Ia mempersoalkan uji materi pemohon ke MK itu. Habiburokhman meminta pemohon mendirikan partai sendiri.

"Kalau mau bikin partai yang masa jabatan paling lama dua periode ketumnya, dia bikin aja partai, bikin partai sendiri kumpulkan orang-orang yang satu pemahaman lalu bikin aturan tersebut di partai yang dia bikin," ucap Habiburokhman.

Ia mengatakan partai politik dibentuk oleh orang-orang yang satu pemikiran sebagai kebebasan berekspresi dan berorganisasi. Oleh karena itu, kata dia, sebaiknya pemohon bikin parpol jika ingin mengatur partai politik lain.

"Aneh sekali sesuatu yang oleh negara pengaturan partai politik dijaga banget tidak diintervensi dan tidak dimasukkan ke dalam undang undang," ucap Habiburokhman.

Ia menyebutkan negara telah menyerahkan pilihan ketua umum kepada anggota partai politik.

"Kok mau dirampok, mau diserahkan kepada negara lewat pengaturan undang-undang ini. Kan, kebalik menjungkirbalikkan akal sehat demokrasi ini orang. Saya pikir aneh sekali ya nggak tahu dasarnya apa-apa karena ketidaktahuan atau dasar lain," kata Habiburokhman.

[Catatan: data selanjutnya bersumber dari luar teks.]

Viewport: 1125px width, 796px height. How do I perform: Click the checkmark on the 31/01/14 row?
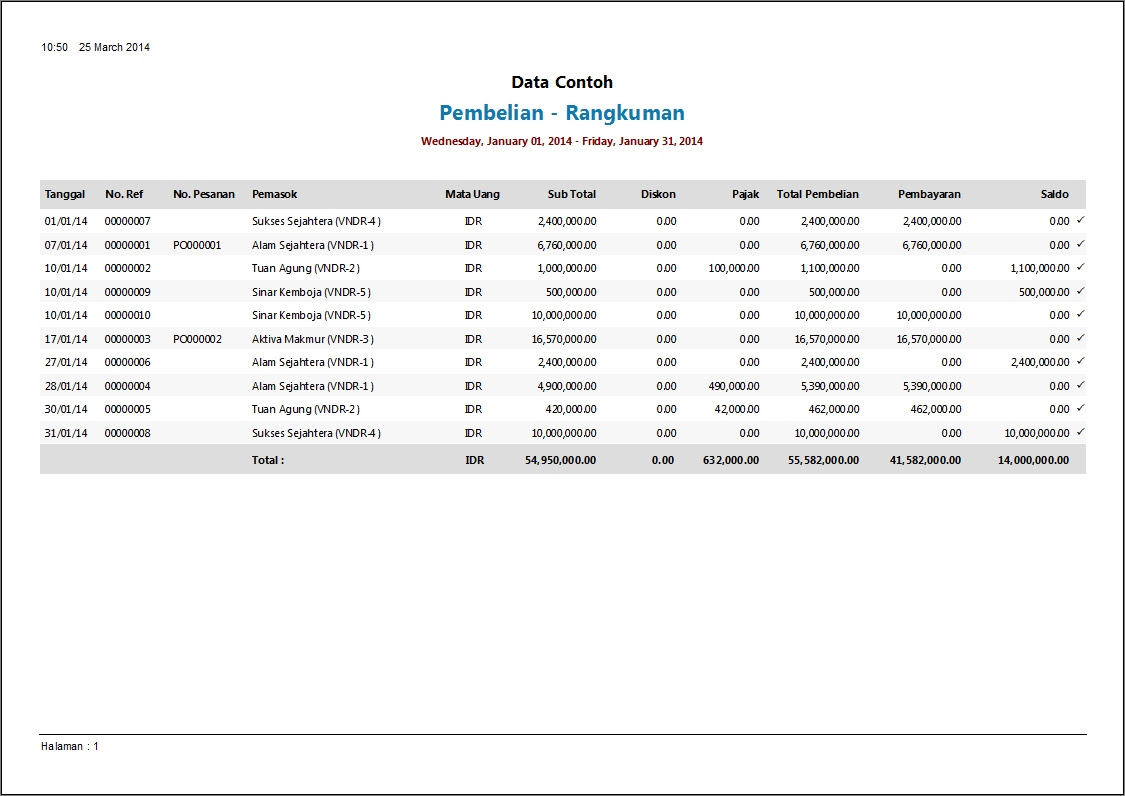click(1078, 431)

Habiburokhman mengatakan semua partai politik tidak menutup kemungkinan akan menolak soal judicial review pemohon itu ke MK. Namun, lanjut dia, persoalannya bukan soal itu.

"Bukan soal ikut menolak, silakan saja," kata dia.

Ia mengatakan partai politik bebas menentukan masa jabatan paling lama ketumnya. Sebab, hal itu berdasarkan anggaran dasar masing-masing partai politik.

"Nggak ada yang melarang, kalau negara melarangnya lewat pengaturan undang-undang, itu perampokan namanya. Perampok hak anggota partai politik menentukan ketumnya," tukas Habiburokhman.

Habiburokhman menegaskan perlu diingat bahwa 90 persen pembiayaannya partai politik 90 persen swadaya oleh masing-masing parpol.

"Masa negara mau ngatur. Kecuali seratus persen dibiayai oleh negara. Kayak DPR misalnya, masuk akal," pungkas Habiburokhman.

Eliadi Hulu asal Nias dan Saiful Salim asal Yogyakarta melayangkan gugatan terhadap Undang-Undang (UU) Nomor 2 Tahun 2008 tentang Partai Politik. Dua orang tersebut menyoroti Pasal 23 Ayat 1, yang berbunyi "Pergantian kepengurusan Partai Politik di setiap tingkatan dilakukan sesuai dengan AD dan ART".

Para penggugat meminta supaya masa jabatan pimpinan parpol di Indonesia dibatasi selama maksimal dua periode saja.

"Sebagaimana halnya kekuasaan pemerintahan yang dibatasi oleh masa jabatan tertentu, demikian pula halnya dengan partai politik yang dibentuk atas dasar UU a quo dan juga merupakan peserta pemilu, sudah saatnya bagi siapa pun pemimpin partai politik untuk dibatasi masa jabatannya," kata Eliadi dan Saiful dalam gugatannya dilansir dari situs resmi MK, Senin.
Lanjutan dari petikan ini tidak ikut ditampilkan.